Cannot Use Task IAM Roles in ECS

I am currently running Drone in an ECS cluster and have created the Drone server and Agent as separate ECS tasks. Our build pipelines provision both infrastructure and deploy code all in the same pipelines. This means that the Drone agents need very liberal permissions when interacting with AWS in order to create and destroy infrastructure.

I had initially put these permissions at the EC2 instance level but obviously that means that everything in the cluster (there are other non-Drone related containers running) now has these crazy permissions. I decided to change the cluster to only give minimal permissions to the Drone server and other unrelated containers and the more elevated permissions to the agents.

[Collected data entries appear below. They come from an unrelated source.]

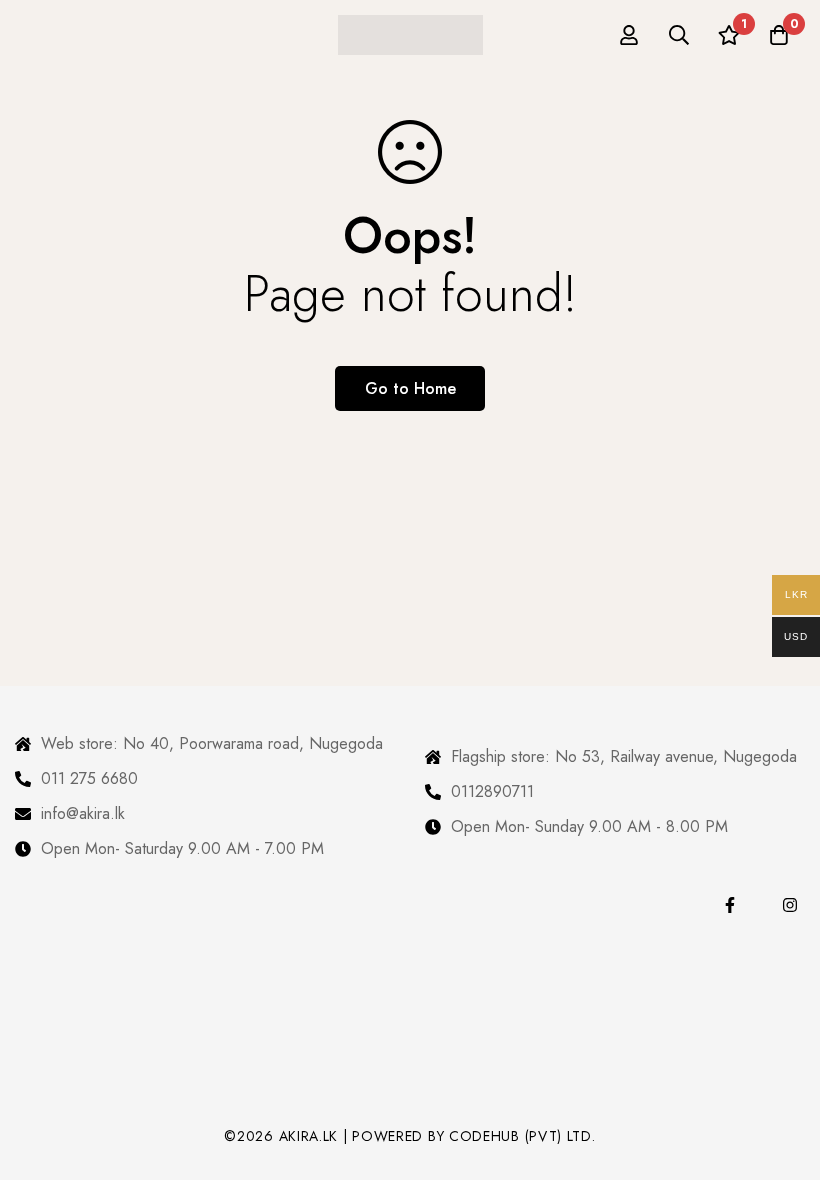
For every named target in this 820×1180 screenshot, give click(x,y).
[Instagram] (790, 905)
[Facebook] (730, 905)
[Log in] (629, 35)
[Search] (679, 35)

However, unfortunately, in order to use Task IAM roles an environment variable in the container called AWS_CONTAINER_CREDENTIALS_RELATIVE_URI needs to be set dynamically based on the UUID of the task (more info here). The problem, of course, is that this is available in the agent container but not in any of the pipelines’ containers, thus, any AWS cli commands (both the CLI and SDK rely on this variable) that rely on the permissions set in the Task IAM role will fail unless they are also present in the EC2 instance the container is running on. This is obviously suboptimal from a security point of view.

There is also a way to set an IAM role at the ECS service level (services are composed of one or more tasks) but unfortunately that only works if the service has a load balancer; having to assign a load balancer to every service regardless of whether they need one or not also feels suboptimal. Is there a way around this that I’m not seeing?

I have no experience with ECS, but teams using Kubernetes generally deploy agents with a docker:dind container, linked to the agent container. Drone is then configured to use the docker:dind container instead of on the host machine docker daemon.

Perhaps this approach could be used with ECS to workaround these issues.

Thanks for the quick reply, much appreciated! That sounds very complicated so I think I’ll just segregate the Drone server and agents in their own specific cluster.

Hi @svozza

I deployed Drone on ECS, it’s a cluster that hosts different services. I use an application load balancer (ALB) on top of the cluster. Each service has it’s role and drone (server and agents) use the role with no problem.
I can explain how I deployed it if you’d like.

I’d also like to hear did you deploy to them as different services and set the communication between them.
You’re welcome to talk to me - [email protected]

Do you have any code that you can reference for the dind-> drone-agent linking?

I don’t think it’s possible with the ALB right now, since you need TCP + HTTPS for incoming for drone. I just tried this with an NLB + ALB in AWS and it didn’t work as ECS doesn’t want you to use two different load balancers.

If anyone has any insight, I would love it, as I’m keen on getting my setup to 0.8.

My current setup in ECS is having drone deployed as a task that has drone server and a few agnts in it. They are linked and communicate over TCP directly.
This is not ideal though, I’m waiting for a change, either AWS ALB start supporting HTTP/2, or TCP. Or maybe drone would have another communication option setup.

ALB does support HTTP/2, but not both HTTP2 and TCP at the same time on different ports.

I am able to get away with multiple agents on a docker swarm setup that I have, but with ECS there is no solution for this that can scale effectively without an overlay network of custom origin.

No, ALB only support incoming HTTP/2 but then translates them to HTTP/1.
Which is why gRPC cannot communicate. I’ll be happy to learn otherwise.
Full HTTP/2 support can be a solution. As well as TCP mode

Thanks for the further replies, I’m only getting a chance to reply now. So I have deployed the Drone sever as an ECS service and the agents as a separate ECS service. That’s the only way to do it if you want to have multiple agents talking to one server. The agents service doesn’t need a load balancer (they know how to communicate to the Drone server using the DRONE_SERVER environment variable) so that’s why I can’t use the service role approach. My colleague has put the CloudFormation for a very similar cluster here so you can see the setup I’m discussing here:

That example is running Drone 0.5 but I’m running 0.8. I’m not sure I follow on why you need TCP, I have the full Drone cluster just running with one ALB, which is a layer 7 load balancer that only operates at the HTTP/S level.

Can we see your cloudformation?

Unfortunately, my template is in our private company github repo so I can’t but it is virtually identical to the one I’ve posted. The only difference is that I’m using drone 0.8.

Could you give details on how you set ALB with Drone?

I explained my environment here:

So I am curious how you can work it out with ALB.

^^

Yeah I was going to ask, it can’t be the same because they changed the ports in drone, and its now gRPC instead of websockets

OK, that’s weird. I’m using websockets and it still works. I have set DRONE_SERVER to wss://drone.example.com/ws/broker and am forwarding any traffic sent to the load balancer on port 8000 to the Drone server task.

Ah wait, my mistake. I’m actually on Drone 0.7.